Restaurante jamón jamón Oviedo


Hoy os traigo una nueva entrada de esas que os gusta, la crítica de restaurantes.

Este es un sitio con muy buen ambiente para tomaros un vermú o unas cañas, siempre tienen pinchos en la barra y las camareras son súper atentas.

Los platos de hoy corresponden al menú del día y al menú especial asturiano que tienen en este restaurante.

Como preludio a lo que viene después, os pongo una foto del pan, unos bollitos muy chiquititos pero que estaban riquísimos.



Comenzamos con los primeros del menú del día, tenemos un arroz con sepia y jamón, este lo pidió mi maridín porque yo ya lo había probado en modo tapa en el bar, en su punto justo de cocción muy sabroso y con un toque picantito de pimienta. Estaba muy bueno, pero me debo a mi público y quería probar algo distinto.




Yo me pedí ésta ensalada de gulas y champiñones que estaba muy rica también. Aquí nada que destacar una ensalada de gulas y champiñones normal.



El menú asturiano tenía de primer plato por supuesto fabada, a destacar que hacía mucho tiempo que no probaba una fabada tan rica, las fabas en su punto justo de cocción, nada deshechas, no se notaba la piel, súper mantecosas, una gozada.
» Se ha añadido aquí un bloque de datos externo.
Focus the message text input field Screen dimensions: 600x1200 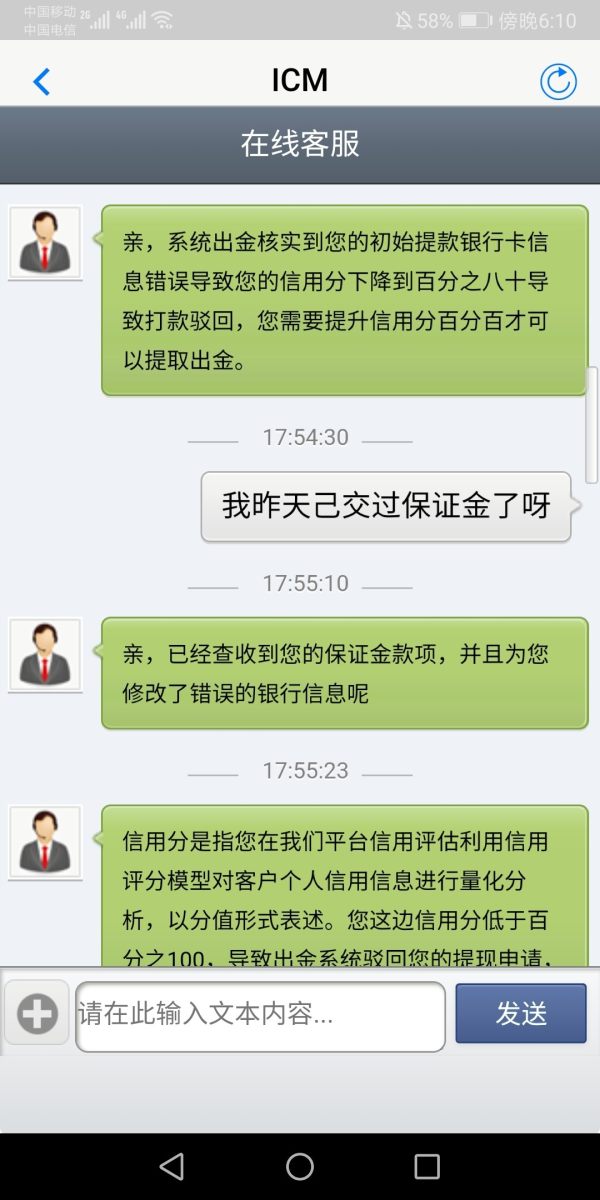[260, 1015]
El compango era bueno y las fabas no resultaron nada saladas. 


Vamos a por los segundos. En la foto podéis ver unas albóndigas de pollo rellenas de mozzarella que estaban ciertamente jugosas, no soy muy aficionada a pedir albóndigas porque suelen ser muy secas y siendo de pollo aún más, pero en este caso he de decir que estaban de toma pan y moja.


El otro segundo plato del menú del día eran estás quesadillas con langostinos. No tenían demasiados langostinos, pero el sabor de las quesadillas era estupendo, sin duda un acierto. En este plato por criticar algo, no entiendo que pintan las patatas, es un acompañamiento muy raro para unas quesadillas.
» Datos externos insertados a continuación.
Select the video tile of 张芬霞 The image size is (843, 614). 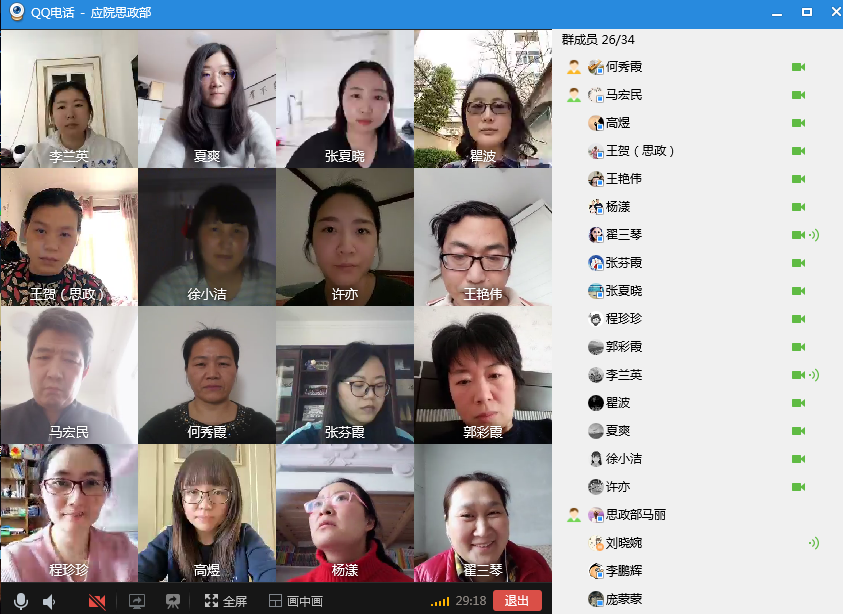[x=344, y=375]
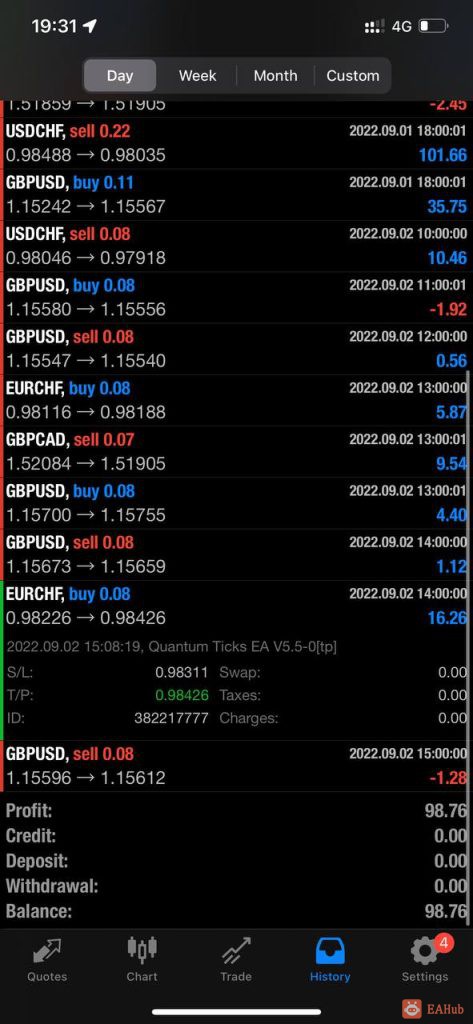This screenshot has width=473, height=1024.
Task: Switch to the Week period
Action: 197,76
El segundo del menú asturiano, como no podía ser de otra manera, era cachopo. Reconozco que estoy empezando a cogerle un poco de tirria a ver el cachopo en todos los sitios, no me parece un plato demasiado especial, ni demasiado característico de la gastronomía asturiana hasta hace una década, ni me parece que tenga nada que justifique el boom de estos últimos años.

El cachopo era correcto, la carne era jugosa, el rebozado estaba bien, y el jamón del interior para mi gusto un poco salado de más.

Ahora pasamos a los postres, que estaban buenísimos los tres.
En las fotos podéis ver un sorbete de mandarina con chocolate, que estaba rico, pero para mi gusto estaba demasiado frío. Y sé que muchos me diréis que un sorbete tiene que estar frío, pero este estaba demasiado duro.



Lo siguiente que podéis ver es la tarta de queso que estaba muy rica pero coincidimos en que quizás estaba demasiado dulce. Lo cual no suele ser un problema en Asturias que nos encantan los postres dulces.


Y para mí, la gran sorpresa de los postres, porque yo jamás pediría una mousse de fresas en un restaurante. Tenía un intenso sabor a fresas, coronado con nata y con trozos de fresa deshidratada, por encima unas piedras de chocolate y de algo indeterminado, y os digo algo indeterminado porque no supimos a que sabía ni qué era, pero el conjunto del plato era redondo la combinación de texturas y de sabores era de 10.


Un sitio sin duda para recomendar y para repetir.

El precio del menú asturiano es de 15,50€ y el menú del día normal cuesta 12€.